What lines in the records below hold the string "Task"? Please show them.
BEGIN
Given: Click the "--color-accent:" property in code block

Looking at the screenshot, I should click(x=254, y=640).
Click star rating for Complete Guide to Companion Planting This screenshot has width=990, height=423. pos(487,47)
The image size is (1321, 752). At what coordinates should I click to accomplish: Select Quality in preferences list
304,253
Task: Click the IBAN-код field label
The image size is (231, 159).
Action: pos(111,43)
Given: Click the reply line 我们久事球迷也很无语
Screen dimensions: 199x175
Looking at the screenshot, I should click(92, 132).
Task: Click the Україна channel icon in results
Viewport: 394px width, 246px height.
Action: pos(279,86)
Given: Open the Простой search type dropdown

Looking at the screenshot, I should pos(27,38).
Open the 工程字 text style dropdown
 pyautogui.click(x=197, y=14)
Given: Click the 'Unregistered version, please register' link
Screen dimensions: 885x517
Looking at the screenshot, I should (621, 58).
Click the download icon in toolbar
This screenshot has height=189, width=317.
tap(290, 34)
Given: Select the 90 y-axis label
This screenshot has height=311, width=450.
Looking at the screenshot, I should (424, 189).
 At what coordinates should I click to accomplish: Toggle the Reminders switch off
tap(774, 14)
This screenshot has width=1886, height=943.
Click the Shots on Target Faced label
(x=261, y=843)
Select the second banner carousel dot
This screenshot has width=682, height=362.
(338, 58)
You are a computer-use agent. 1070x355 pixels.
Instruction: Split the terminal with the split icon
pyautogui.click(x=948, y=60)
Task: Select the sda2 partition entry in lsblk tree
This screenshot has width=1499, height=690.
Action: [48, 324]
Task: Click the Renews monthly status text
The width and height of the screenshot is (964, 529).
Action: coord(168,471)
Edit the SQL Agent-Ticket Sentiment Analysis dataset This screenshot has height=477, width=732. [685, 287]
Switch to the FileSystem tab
END
RESPONSE TO THIS EXERCISE:
Task: Click the IBAN-код field label
Task: Click the Україна channel icon in results
Task: Select the sda2 partition entry in lsblk tree
Task: Click the Renews monthly status text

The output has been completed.